When famous pilots such as Amelia Earhart and Charles Lindbergh started to make headline news, most people concentrated on their skill and bravery to attempt flights that had only been dreamt of. Few people looked at the airplane and knew that without the skill and genius of scientists and mathematicians, such as Daniel Bernoulli, none of these flights would have been possible. Flight is made possible by four vital factors, namely: thrust, drag, gravity and lift. Propellers or engines create the necessary thrust for airplanes. Drag is caused as the airplane moves forward and air is pushed against the plane, slowing it down. Gravity is the force of the earth that pulls any object heavier than air downwards. Lift is the force that moves against gravity to lift an object off the ground. But it was Bernoulli that perfected the science of flight.
Daniel Bernoulli was born in Switzerland in the year 1700 and became one of the world’s leading mathematicians. After Isaac Newton passed away in 1737, it was up to Bernoulli to uphold Newton’s reputation and prove his theories to be correct. He became known for his genius in regard to hydraulics and hydrostatics, even releasing a book called “Hydrodynamica”. His insight into the mechanics of the body, airflow and water flow, lead him to a discovery that changed the aviation industry forever.

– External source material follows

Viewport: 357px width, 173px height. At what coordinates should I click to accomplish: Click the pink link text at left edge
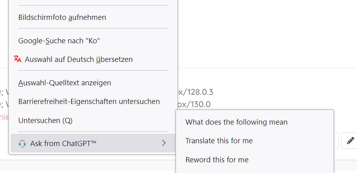tap(3, 117)
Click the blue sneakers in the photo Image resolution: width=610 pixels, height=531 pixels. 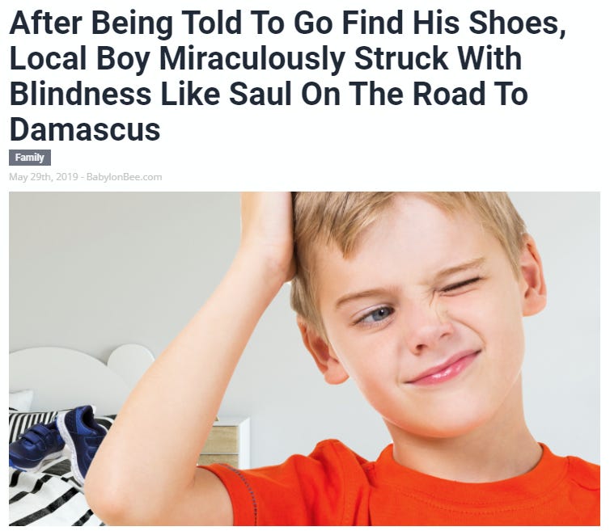click(57, 439)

Daniel Bernoulli devised the theory behind what became known as the Bernoulli Effect. The theory is still used today, not only in aviation, but also in the world of auto racing. Bernoulli realized that by curving the top of an airplane’s wing, the force of lift would increase. The Bernoulli Effect is basically the theory that air flows at a much faster rate over the top of the curved wing, than under it. With the faster air rushing over the wing it reduces the air pressure on the top of the wing. The pressure under the wing is therefore greater than on top and this creates greater lift.
By improving the science of flight, Bernoulli contributed greatly to the aviation industry and the luxury of flight we enjoy today. One has to wonder what his reaction would be to see the fighter planes, stealth planes and commercial aircraft that are seen in the skies across the world today.